Summary: Strange Networker Hang could be DNS related or could there be another theory?

From: Kevin Criss <KCriss_at_dwd.state.in.us>
Date: Thu, 23 Aug 2001 11:46:29 -0500

[THANK YOU]

This was a hard one for me; I only received one response from the
mailing list but his suggestions were helpful. I also opened a
communications channel to the State of Indiana Department of Information
Technology's, (D.O.I.T) we say Do IT, Systems Administrator Brian Zust,
plus we logged a Compaq Support sequence number too.

William H. Magill
Brian Zust of Do IT
#C010813-934


[OVERVIEW]

This was two separate problems:

I was having a strange Networker stall or hang which we eventually
resolved, see our explanation in the posting Update: Legato 6.02 Build
251 Savepnpc and Oracle Databases
http://www.ornl.gov/its/archives/mailing-lists/tru64-unix-managers/2001/08/msg00258.html

Plus we were having DNS issues when trying to mail out the SAVE GROUP
COMPLETIONS at the end of our Networker backups. The complete posting
for this problem can be read at
http://www.ornl.gov/its/archives/mailing-lists/tru64-unix-managers/2001/08/msg00169.html


The condensed problem description reads as follows:

I have a very simple DNS setup and it has never given me any problems
until now. They only thing I do to correct the cludged DNS name
service
is to run #/sbin/init.d/named stop and then run #/sbin/init.d/named
start. That fixes the problem for me. You might ask how do I know my
DNS name
service is cludged? The Legato savegroup completions that usually get
mailed out are returned with a HOST unknown error.
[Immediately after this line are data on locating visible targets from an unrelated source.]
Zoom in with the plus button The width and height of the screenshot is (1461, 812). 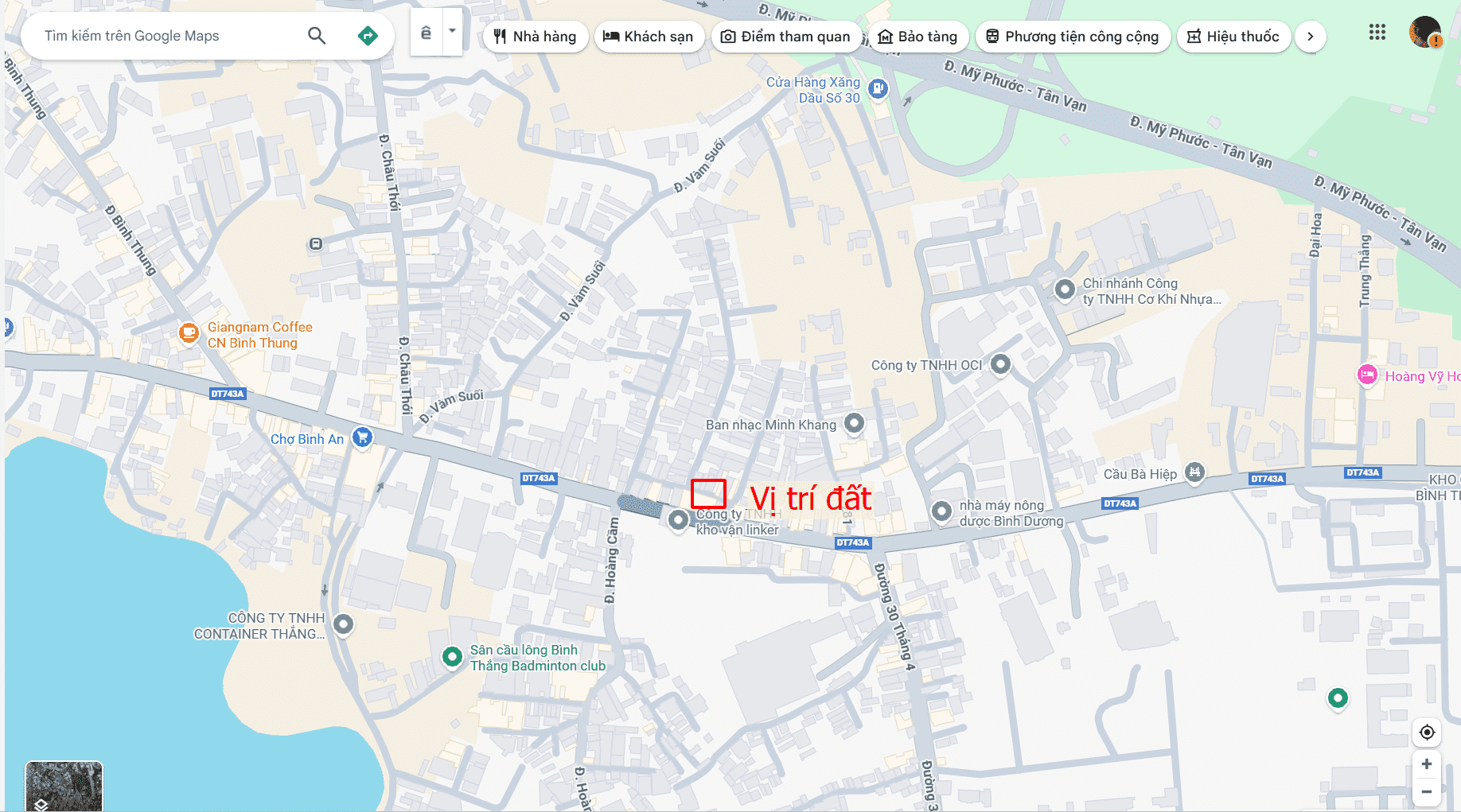tap(1427, 764)
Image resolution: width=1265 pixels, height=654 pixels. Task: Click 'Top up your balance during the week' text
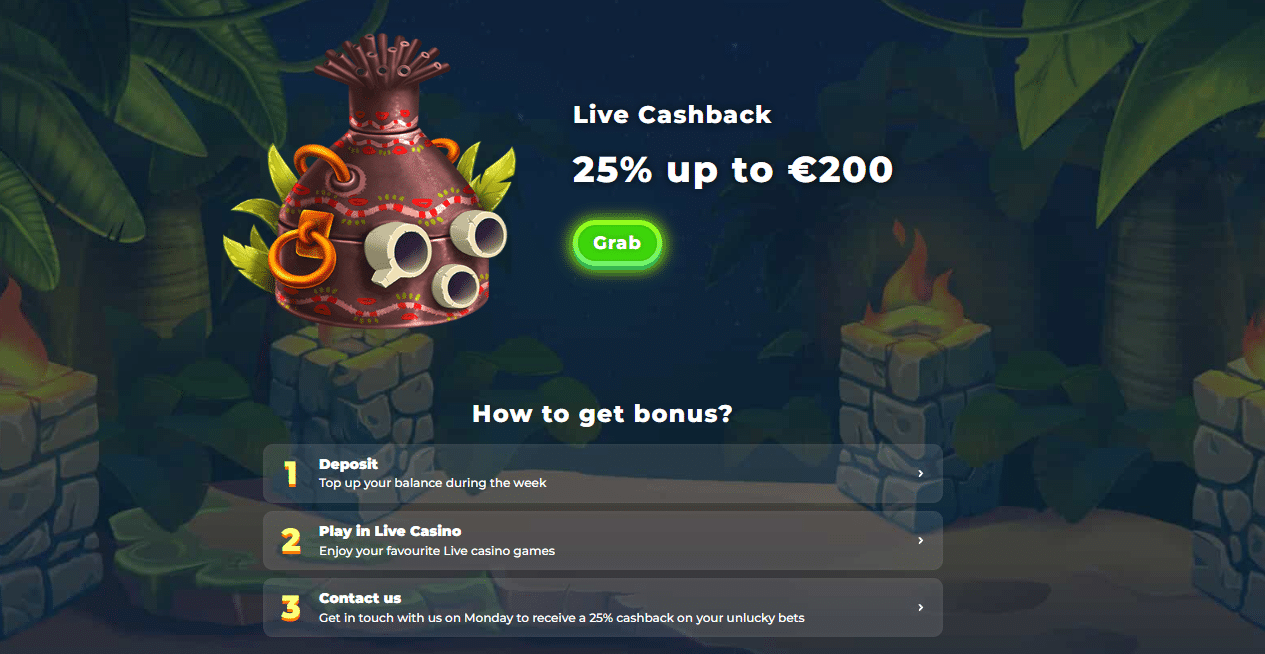point(433,483)
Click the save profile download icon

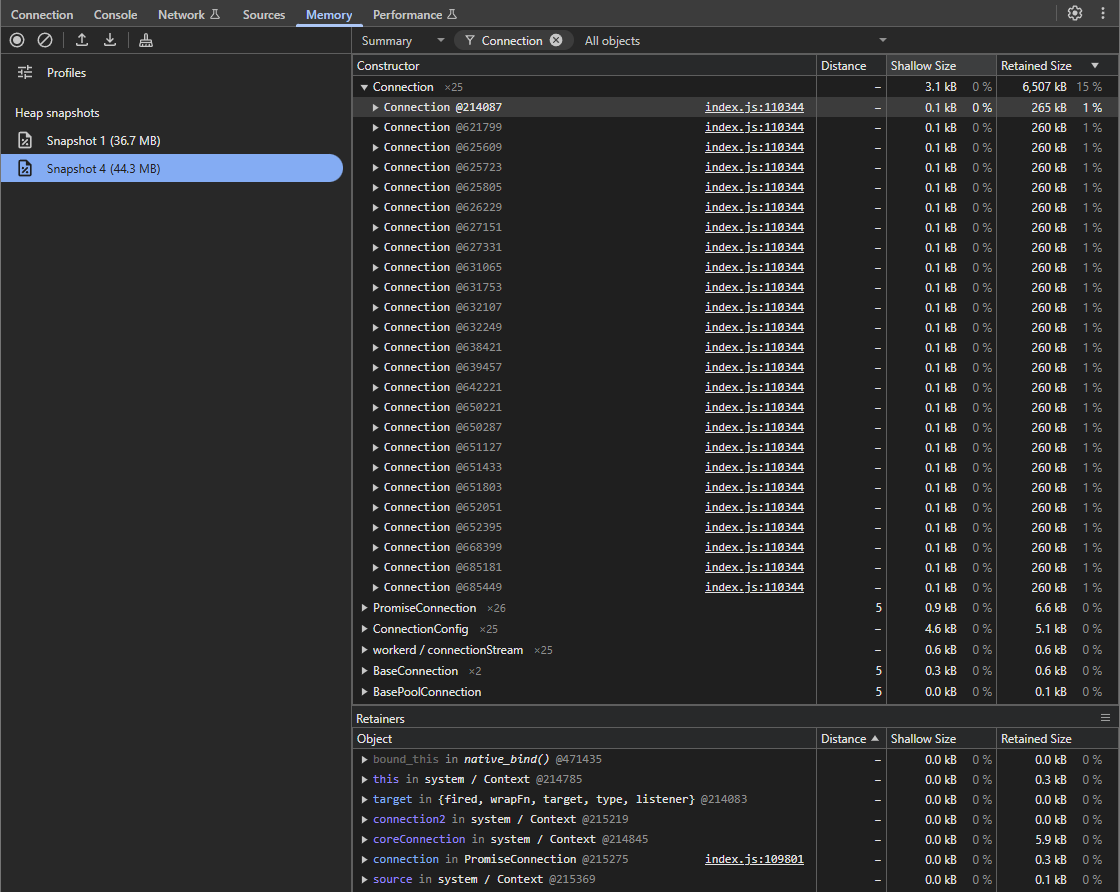click(x=110, y=40)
The host allegedly
unknown is "pine.isd.state.in.us". This host relates to a mx record in
my /etc/namedb/host.db file.

IN MX 20 pine.isd.state.in.us

When I come in the morning to check out the reasons for the returned
dead mail, I use the following command.

#nslookup pine.isd.state.in.us

The response from the command tells me the server can't be found.
However when I stop and restart /sbin/init.d/named service I can then
find it again. So I guess it is my problem. I don't even have a
theory
as to what could cludging up my named services. I am behind a
firewall
and my servers all use private IP addresses.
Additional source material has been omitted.